En clair, « le cadre sociopolitique marqué à la fois par des luttes politiques, se transformant par moments en affrontements armés, et par des discours politiques d’apaisement » (Minkala-Ntadi, 2012, p. 113) a induit, au niveau de La Semaine Africaine, l’adoption d’un registre prudentiel dans le traitement de l’information. Le registre prudentiel consiste ici dans le refus volontaire (autocensure) de toute prise de position critique vis-à-vis des acteurs du champ politique, particulièrement ceux de l’action gouvernementale ; il s’agit d’éviter la publicisation des discours susceptibles de déranger les tenants du pouvoir politique. Certains journalistes évoluant dans cette entreprise sont bien conscients de ce nouveau tournant éditorial, comme en témoigne notre entretien avec le responsable de la rubrique « Société » : « La Semaine Africaine a fait aussi un certain virage, parce que c’est [sic] plus La Semaine Africaine d’hier. Aujourd’hui beaucoup de gens nous reprochent que c’est le tout politique. C’est parce que la rubrique « Courrier des lecteurs » n’existe plus sinon on aurait pu faire ce constat ». Cette prudence a entraîné pas mal de changements au sein du journal.
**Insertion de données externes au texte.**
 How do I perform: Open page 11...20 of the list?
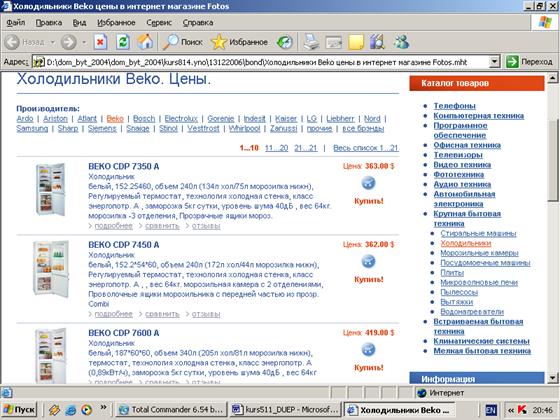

Même la rubrique « Nos lecteurs écrivent » ou « Courrier des lecteurs », un espace dédié aux réactions des lecteurs vis-à-vis de l’actualité, n’existe plus dans l’édition papier.
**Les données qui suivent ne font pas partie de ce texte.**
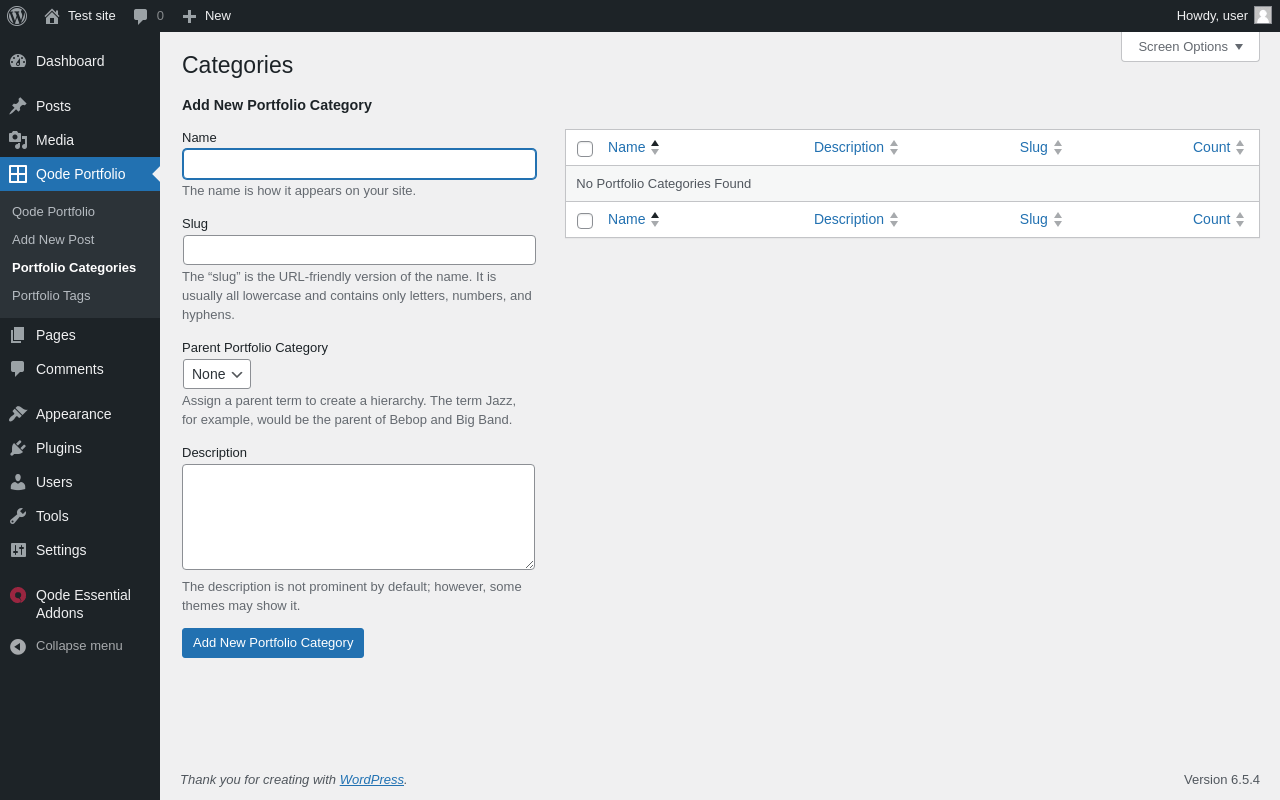Click the user avatar in admin bar
This screenshot has height=800, width=1280.
coord(1263,15)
Le rejet des dispositifs d’interactivité est donc lié au fait que, dans la société congolaise, le traitement de l’actualité semble être fondé sur la dominance du champ de l’action gouvernementale. C’est ce que le chercheur bolivien Luis Ramiro Beltràn S. appelle « l’élitisme », c’est-à-dire « la croyance en un ordre social naturel commandant la prédominance des uns et l’obéissance des autres » (Beltràn, 1978, p. 75). Il s’agit ici de la prédominance du champ de l’action gouvernementale, dont le discours se présenterait comme l’unique cadre social (Goffman, 1991) d’appréhension de toute la réalité congolaise. Dans ce cadre précis, l’information diffusée par la presse se confondrait avec le discours officiel des gouvernants ou de l’ensemble des acteurs de la classe politique au pouvoir. La presse ne serait alors qu’une simple caisse de résonance des institutions gouvernementales. Tout brouillage apporté à ce discours officiel, notamment par le « colportage » des informations incontrôlées circulant sur les blogs ou autres réseaux socionumériques, serait considéré comme une atteinte à l’image non seulement des organes de presse eux-mêmes, mais aussi et surtout des institutions gouvernementales dont ils sont censés relayer le discours. Cette posture trouve sa justification dans l’institution du monolithisme politique dans la société congolaise qui, à un moment donné de l’histoire politique de ce pays, s’est traduite par la mise en œuvre du Nouvel ordre national de l’information (Kouvibidila, 2008), concevant les médias comme de simples supports de transmission des visées idéologiques du parti politique au pouvoir. C’est une conception des médias qui semble perdurer dans la mentalité des acteurs politiques actuels.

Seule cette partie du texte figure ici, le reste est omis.